Problemão existencial!?

     Ela sempre adorou o verão. Não gostava de roupas,  não gostava de sapatos. Sentia-se amarrada, presa. nasceu para ser livre! Ainda quando pequena, sua mãe tinha dificuldades de fazer com que ela ficasse com as vestimentas. Saía de casa como uma boneca e voltava como mendiga, de calcinhas e descalço. Foi sempre assim.
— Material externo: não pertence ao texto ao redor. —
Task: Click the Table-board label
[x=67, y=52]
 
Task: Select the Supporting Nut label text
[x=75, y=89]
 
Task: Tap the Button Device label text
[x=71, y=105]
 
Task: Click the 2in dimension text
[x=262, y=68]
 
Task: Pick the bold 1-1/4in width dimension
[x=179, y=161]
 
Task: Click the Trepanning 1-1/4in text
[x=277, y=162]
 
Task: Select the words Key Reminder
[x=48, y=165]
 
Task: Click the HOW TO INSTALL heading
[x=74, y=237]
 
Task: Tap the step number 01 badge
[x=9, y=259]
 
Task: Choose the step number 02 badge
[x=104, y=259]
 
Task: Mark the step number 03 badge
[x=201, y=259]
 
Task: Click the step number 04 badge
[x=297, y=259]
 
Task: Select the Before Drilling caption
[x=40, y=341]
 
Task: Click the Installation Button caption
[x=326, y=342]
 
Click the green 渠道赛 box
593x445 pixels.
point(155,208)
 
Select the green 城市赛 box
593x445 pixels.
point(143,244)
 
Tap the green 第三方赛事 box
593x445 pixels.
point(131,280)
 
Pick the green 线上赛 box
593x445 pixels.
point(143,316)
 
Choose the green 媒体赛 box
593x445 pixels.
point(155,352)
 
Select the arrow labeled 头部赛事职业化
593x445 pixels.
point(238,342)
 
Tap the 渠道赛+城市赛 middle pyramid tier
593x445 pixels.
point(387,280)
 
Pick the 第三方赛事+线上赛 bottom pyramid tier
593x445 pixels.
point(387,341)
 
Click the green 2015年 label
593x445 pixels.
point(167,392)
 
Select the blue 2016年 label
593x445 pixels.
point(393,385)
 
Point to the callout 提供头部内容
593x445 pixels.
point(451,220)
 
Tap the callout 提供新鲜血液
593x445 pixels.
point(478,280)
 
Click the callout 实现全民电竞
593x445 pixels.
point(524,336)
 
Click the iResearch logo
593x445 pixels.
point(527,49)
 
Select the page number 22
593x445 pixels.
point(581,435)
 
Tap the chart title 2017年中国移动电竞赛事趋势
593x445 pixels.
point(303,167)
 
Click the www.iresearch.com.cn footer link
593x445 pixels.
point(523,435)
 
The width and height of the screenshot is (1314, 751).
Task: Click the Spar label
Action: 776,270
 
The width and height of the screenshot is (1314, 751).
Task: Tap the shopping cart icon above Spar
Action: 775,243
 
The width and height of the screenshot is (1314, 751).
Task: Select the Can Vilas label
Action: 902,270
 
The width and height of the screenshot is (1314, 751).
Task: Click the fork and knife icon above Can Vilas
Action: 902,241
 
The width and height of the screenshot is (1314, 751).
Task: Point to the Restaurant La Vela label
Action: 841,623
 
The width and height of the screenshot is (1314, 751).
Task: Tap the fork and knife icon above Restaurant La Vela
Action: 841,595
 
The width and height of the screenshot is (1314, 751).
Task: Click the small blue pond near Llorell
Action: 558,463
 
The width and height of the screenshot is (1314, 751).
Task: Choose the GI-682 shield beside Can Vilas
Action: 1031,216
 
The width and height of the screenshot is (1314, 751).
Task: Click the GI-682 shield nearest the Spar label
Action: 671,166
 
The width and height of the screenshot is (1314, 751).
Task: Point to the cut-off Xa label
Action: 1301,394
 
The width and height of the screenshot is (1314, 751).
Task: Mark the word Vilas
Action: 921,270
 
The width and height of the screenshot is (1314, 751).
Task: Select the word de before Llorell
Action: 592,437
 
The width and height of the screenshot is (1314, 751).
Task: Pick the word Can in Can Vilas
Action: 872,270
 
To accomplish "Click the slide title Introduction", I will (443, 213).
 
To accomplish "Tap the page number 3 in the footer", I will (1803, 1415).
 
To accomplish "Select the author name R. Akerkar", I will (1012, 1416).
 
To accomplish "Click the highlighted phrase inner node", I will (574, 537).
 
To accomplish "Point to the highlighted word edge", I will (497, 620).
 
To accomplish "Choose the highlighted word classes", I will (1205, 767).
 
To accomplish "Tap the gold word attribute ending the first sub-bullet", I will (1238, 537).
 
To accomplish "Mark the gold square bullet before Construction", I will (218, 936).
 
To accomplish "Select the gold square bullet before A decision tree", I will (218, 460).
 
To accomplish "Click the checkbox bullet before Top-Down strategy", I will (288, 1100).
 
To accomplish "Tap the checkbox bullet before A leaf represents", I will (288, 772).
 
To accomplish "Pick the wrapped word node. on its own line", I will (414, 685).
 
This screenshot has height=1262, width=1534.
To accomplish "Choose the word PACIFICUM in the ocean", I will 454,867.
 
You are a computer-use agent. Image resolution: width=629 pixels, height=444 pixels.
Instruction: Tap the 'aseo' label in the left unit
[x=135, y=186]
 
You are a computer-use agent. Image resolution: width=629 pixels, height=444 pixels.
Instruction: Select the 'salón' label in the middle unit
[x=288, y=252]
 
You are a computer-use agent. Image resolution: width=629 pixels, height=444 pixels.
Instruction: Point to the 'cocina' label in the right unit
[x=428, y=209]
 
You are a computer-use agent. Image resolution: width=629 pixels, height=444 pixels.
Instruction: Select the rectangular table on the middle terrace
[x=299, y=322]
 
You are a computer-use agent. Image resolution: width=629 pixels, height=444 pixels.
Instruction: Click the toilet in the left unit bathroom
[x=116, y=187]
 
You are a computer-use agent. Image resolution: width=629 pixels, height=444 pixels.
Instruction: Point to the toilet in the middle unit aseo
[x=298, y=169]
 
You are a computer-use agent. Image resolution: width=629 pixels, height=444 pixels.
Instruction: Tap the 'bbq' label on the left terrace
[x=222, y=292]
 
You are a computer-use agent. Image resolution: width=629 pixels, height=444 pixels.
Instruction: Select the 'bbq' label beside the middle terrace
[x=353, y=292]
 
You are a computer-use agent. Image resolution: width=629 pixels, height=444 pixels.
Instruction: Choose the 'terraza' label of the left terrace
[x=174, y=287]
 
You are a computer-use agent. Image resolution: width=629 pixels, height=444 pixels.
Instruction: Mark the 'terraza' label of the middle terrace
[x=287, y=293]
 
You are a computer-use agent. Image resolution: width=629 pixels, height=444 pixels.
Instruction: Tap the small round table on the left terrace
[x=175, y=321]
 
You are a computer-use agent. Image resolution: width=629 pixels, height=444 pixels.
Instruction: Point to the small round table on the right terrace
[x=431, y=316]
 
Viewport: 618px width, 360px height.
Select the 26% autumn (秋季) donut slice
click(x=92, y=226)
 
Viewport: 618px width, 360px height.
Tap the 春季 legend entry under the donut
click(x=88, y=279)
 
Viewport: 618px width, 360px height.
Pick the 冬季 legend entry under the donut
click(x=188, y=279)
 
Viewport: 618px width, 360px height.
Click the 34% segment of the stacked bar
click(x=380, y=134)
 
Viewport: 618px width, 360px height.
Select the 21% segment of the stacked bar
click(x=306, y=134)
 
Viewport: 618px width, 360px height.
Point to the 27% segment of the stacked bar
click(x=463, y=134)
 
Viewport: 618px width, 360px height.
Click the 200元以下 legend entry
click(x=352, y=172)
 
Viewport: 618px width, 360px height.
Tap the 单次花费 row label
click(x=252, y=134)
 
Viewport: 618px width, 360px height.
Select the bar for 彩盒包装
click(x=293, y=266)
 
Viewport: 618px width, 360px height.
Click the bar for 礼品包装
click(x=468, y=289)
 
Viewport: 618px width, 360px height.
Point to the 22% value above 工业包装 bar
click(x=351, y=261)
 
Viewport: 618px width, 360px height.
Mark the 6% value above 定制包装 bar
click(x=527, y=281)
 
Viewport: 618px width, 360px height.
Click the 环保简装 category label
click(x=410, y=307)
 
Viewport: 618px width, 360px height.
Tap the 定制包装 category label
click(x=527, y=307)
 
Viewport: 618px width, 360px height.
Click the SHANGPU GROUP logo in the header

     Já na adolescência sentiu que teria de controlar-se, mas mesmo assim, nos bailes, os seus vestidos eram os mais decotados. Quando veio a moda de encurtarem-se as saias, as dela eram as mais curtas.  Gostava de sentir a brisa, ou mesmo o vento nas pernas. Ela foi ao auge da satisfação quando chegaram os biquínis. Foi uma das primeiras a desfilar à beira da praia. Havia uma música na época que falava de um biquíni amarelinho, de bolinha. Comprou um de bolinhas pretas, mas azul. Fez sucesso, era bonita, alta e magra.
    Já nos seus vinte anos, foi ao Rio de Janeiro e se encantou com as senhoras, jogando cartas, numa mesa improvisada com a areia da praia e coberta por uma toalha. Porém, ela gostou realmente dos biquínis. Todas usavam, não tinham vergonha de seus corpos que já não tinha a beleza da juventude. Pareciam felizes com elas mesmas. E nossa mocinha pensou: "Vou ser como elas! Nunca vou deixar de usar biquíni!"
     O tempo foi passando, os anos foram pesando e o corpo dela já não conseguia se manter nas medidas de que ela gostava. Nas lojas, viu que o número de tamanho das roupas não era mais o mesmo e culpava os donos das confecções. Dizia que diminuíam os tamanhos para não gastarem tanto tecido. Parecia que não queria aceitar as mudanças naturais de seu corpo.
     Hoje ela vai à praia! Será que vai mesmo? Levará seus biquínis que já mostram muito mais de seus robustos seios, de sua cintura larga e de suas nádegas caídas? Terá de comprar outros? Maiores? Ou passará a usar maiôs? Que problemão! Levantou-se da cama onde estava sentada, tirou toda a roupa que vestia, olhou-se no espelho e viu a menina que gosta de ser livre!